_HOW TO COMPLETE THIS TASK_.
Match the string "computer" against each line below, and copy every line that matches.

[SUPPLIED MATERIAL Boundary: Start]

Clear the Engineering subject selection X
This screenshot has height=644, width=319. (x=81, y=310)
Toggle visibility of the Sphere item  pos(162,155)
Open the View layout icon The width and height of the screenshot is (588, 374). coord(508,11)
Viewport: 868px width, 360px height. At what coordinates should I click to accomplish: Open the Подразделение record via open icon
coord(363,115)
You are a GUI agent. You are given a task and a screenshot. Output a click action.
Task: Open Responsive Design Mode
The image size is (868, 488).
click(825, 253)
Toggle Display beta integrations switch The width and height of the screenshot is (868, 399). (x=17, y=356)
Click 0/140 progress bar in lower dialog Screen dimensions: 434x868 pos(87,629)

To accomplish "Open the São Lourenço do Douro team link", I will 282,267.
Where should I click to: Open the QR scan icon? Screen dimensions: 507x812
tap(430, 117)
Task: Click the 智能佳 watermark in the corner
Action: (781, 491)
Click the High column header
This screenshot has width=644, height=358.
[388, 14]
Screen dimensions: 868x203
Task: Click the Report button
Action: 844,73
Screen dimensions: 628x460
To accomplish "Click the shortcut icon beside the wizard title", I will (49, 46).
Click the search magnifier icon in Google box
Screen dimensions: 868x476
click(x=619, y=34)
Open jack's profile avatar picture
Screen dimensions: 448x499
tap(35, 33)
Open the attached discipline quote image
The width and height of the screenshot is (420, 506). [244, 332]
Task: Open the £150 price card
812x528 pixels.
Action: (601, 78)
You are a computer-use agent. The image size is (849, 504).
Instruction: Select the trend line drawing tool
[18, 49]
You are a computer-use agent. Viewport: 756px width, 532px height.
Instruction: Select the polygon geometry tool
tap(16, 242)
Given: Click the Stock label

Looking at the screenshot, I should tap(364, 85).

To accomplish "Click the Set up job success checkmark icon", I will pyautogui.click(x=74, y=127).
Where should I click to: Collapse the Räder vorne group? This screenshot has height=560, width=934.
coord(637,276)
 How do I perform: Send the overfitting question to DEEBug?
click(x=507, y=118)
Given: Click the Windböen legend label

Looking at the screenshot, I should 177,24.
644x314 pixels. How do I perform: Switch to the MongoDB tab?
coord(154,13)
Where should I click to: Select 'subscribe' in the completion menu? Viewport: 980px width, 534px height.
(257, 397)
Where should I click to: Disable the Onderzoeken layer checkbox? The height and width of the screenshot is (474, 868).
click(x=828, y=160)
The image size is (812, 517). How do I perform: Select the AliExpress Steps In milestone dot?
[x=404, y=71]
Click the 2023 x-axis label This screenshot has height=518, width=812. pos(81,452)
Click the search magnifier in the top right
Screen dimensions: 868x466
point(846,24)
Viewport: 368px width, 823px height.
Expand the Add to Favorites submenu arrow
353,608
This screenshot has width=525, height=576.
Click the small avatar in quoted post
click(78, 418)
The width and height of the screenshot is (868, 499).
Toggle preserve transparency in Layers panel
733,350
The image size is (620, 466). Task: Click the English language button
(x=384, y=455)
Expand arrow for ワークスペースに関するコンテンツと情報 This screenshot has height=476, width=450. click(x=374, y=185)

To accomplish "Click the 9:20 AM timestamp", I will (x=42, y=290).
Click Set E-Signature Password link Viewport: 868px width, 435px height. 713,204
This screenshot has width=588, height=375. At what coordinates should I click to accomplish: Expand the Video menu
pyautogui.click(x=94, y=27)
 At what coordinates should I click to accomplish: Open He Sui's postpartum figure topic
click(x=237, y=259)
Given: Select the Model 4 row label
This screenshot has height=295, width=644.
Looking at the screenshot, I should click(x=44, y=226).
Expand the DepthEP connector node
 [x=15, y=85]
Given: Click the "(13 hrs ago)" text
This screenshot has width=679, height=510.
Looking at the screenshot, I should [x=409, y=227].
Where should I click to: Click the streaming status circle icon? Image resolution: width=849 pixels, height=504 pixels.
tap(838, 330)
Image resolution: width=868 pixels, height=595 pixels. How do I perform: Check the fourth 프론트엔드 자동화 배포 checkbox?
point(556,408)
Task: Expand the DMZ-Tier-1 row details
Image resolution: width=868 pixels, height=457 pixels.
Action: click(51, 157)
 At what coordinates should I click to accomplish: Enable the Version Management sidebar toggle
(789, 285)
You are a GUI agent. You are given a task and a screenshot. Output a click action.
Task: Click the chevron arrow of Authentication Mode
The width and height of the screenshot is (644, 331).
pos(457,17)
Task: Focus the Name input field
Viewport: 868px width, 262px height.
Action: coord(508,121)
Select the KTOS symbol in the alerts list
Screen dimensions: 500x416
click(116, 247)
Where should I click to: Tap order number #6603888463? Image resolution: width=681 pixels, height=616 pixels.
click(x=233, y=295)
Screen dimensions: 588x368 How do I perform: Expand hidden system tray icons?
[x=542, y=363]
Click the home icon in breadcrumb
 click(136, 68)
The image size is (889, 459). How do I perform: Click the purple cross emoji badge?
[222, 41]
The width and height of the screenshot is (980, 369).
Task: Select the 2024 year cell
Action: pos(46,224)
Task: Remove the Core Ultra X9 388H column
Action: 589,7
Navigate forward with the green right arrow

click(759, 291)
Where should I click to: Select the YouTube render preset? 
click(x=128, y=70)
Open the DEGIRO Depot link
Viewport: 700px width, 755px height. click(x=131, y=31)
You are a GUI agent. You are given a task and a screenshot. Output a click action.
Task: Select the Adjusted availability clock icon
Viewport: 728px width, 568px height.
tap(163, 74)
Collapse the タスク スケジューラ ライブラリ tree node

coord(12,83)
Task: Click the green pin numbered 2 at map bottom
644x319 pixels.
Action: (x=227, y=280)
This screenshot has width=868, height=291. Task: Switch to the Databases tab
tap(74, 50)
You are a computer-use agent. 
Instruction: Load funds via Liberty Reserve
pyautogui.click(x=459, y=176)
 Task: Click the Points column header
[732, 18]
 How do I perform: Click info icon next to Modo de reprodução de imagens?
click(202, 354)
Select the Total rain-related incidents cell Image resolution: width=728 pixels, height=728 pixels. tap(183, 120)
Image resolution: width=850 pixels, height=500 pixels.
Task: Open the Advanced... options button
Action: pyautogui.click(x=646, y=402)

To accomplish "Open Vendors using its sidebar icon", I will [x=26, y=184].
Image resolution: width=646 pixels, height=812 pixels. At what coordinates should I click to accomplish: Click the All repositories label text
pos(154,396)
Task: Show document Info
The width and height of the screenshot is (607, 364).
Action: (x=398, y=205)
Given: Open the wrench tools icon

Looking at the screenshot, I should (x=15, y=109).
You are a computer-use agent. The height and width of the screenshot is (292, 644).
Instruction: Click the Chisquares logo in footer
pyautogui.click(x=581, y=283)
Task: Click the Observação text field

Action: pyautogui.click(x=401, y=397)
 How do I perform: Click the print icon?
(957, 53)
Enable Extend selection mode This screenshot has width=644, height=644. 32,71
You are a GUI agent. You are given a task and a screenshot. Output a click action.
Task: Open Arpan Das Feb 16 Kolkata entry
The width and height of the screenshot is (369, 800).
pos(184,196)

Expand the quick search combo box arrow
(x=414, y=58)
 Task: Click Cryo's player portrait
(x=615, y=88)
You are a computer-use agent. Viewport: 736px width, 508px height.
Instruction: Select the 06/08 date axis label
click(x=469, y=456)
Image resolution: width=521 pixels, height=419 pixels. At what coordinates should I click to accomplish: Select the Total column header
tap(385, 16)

[SUPPLIED MATERIAL Boundary: End]

_OUTPUT FOR THIS EXERCISE_.
You are a computer-use agent. The image size is (849, 504).
You are a computer-use agent. Viewport: 756px width, 532px height.
You are a computer-use agent. 
You are a computer-use agent. The height and width of the screenshot is (292, 644).
You are a computer-use agent. Viewport: 736px width, 508px height.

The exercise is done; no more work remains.